▶ **Text section**
-- start --

The village contained four hotels in the latter part of the 1850s, with two wine saloons and three blacksmith's shops, while in 1861 the Teesdale Farmers' Common was gazetted for the grazing of milking cows and goats and consisted of 1500 acres.


A census taken in 1871 gave the town's population as 70 with 11 dwellings.  These figures increased to 181 persons in 1881 and 37 dwellings.  Several Chinese market gardeners settled in the town, adding to the vineyards and orchards.


In 1874 the Mechanics Institute became a reality as a result of local donations and the site being granted by the government.  Cricket and football were popular and a Recreation Ground was formed in 1900 with the original Teesdale Hall erected in 1906.


Some of the earliest recorded names include:  Barker, Finn (brothers), Fitz, Hehir, Miller, Morris and Wall.  James Bell of ‘Woolbrook’ and his family acted as benefactor to the town as did Mrs Bell, who entertained Teesdale's school children on Boxing Day 1888.  Teesdale's Geelong Advertiser correspondent advised that the ‘sweltering heat of over 100º F’ meant that the task was tiresome, while those adults ‘who sought pleasure away from home, on the racecourse, or in similar amusements, suffered a good deal in the pursuit of it’. (Gold Reef and Silver Tussock – A History of the Shire of Leigh, by Gladys Seaton).


The Shire's Local Board of Health was formed in 1876 following the appointment of Dr T. Hope of Geelong, who was called on to practise his profession in the Teesdale and Inverleigh districts.  The local cemetery was provided in 1860.


Native Creek Hotel in 1873 hotel contained 12 rooms, complete with a 12' by 14' underground tank, store and butcher's shop.  A bluestone cottage on the corner of the Bruce and Willis Streets served as a wine saloon in the 1880s and was owned by M. Jean Baille.  Another wine saloon was located next to the blacksmith’s, close by the creek with the blacksmith being a Mr Louttit.  A third blacksmith’s was located opposite the school.  H. M. Wilson (associated with the neighbouring town of Shelford) built his store and hotel at Teesdale as a direct result of a year spent on the diggings, where he accumulated £2000 from the much sought-after gold.


Teesdale has grown and little evidence remains of its busy years during the Gold rush, but it retains its charm as a rural haven, which continues to attract those seeking a quiet and friendly existence among the green hills and valleys interrupted by Native Hut Creek.

-- end --

▶ **Material**
-- start --

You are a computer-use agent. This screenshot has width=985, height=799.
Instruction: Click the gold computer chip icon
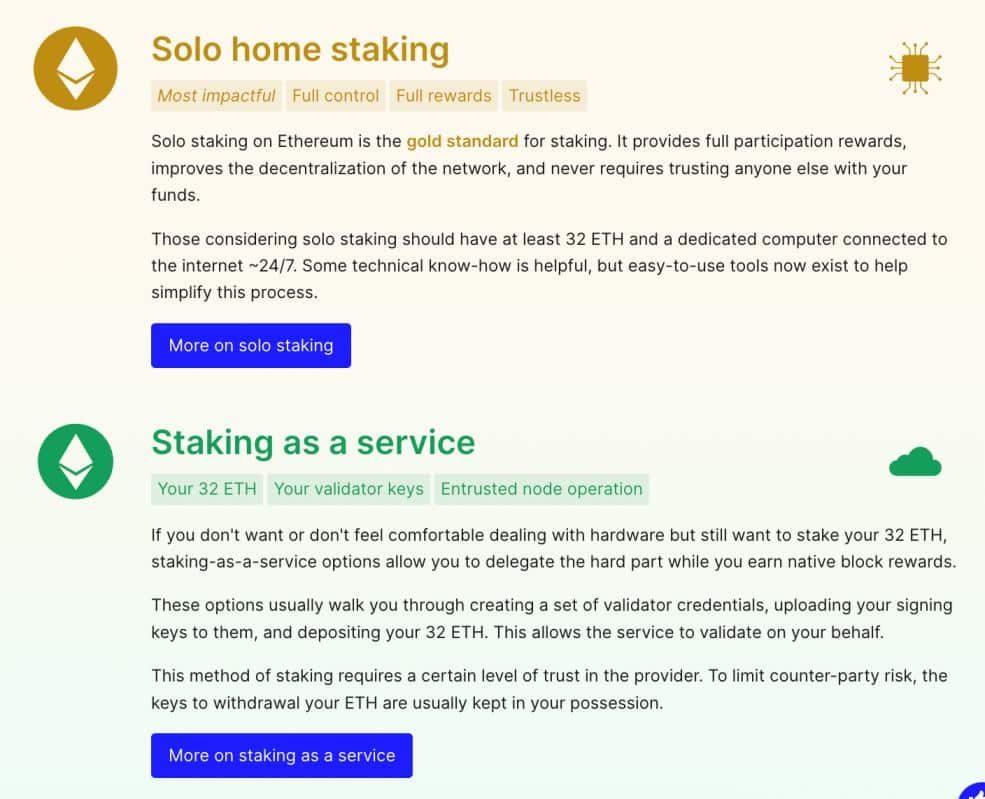click(914, 68)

-- end --

▶ **Problems**
1) Rewrite the paragraph of the Teesdale passage beginning "A census taken in 1871" as a short bulleted list, keeping its main facts.
2) Repeat word for word the part of the Teesdale passage that opens with the words containing "A census taken" and closes with "vineyards and orchards.".
The material is separate from the Teesdale passage.

▶ **Responses**
1)
- 1871 census: population of 70, with 11 dwellings.
- 1881: population of 181, with 37 dwellings.
- Several Chinese market gardeners settled in the town, adding to the vineyards and orchards.

2)
A census taken in 1871 gave the town's population as 70 with 11 dwellings.  These figures increased to 181 persons in 1881 and 37 dwellings.  Several Chinese market gardeners settled in the town, adding to the vineyards and orchards.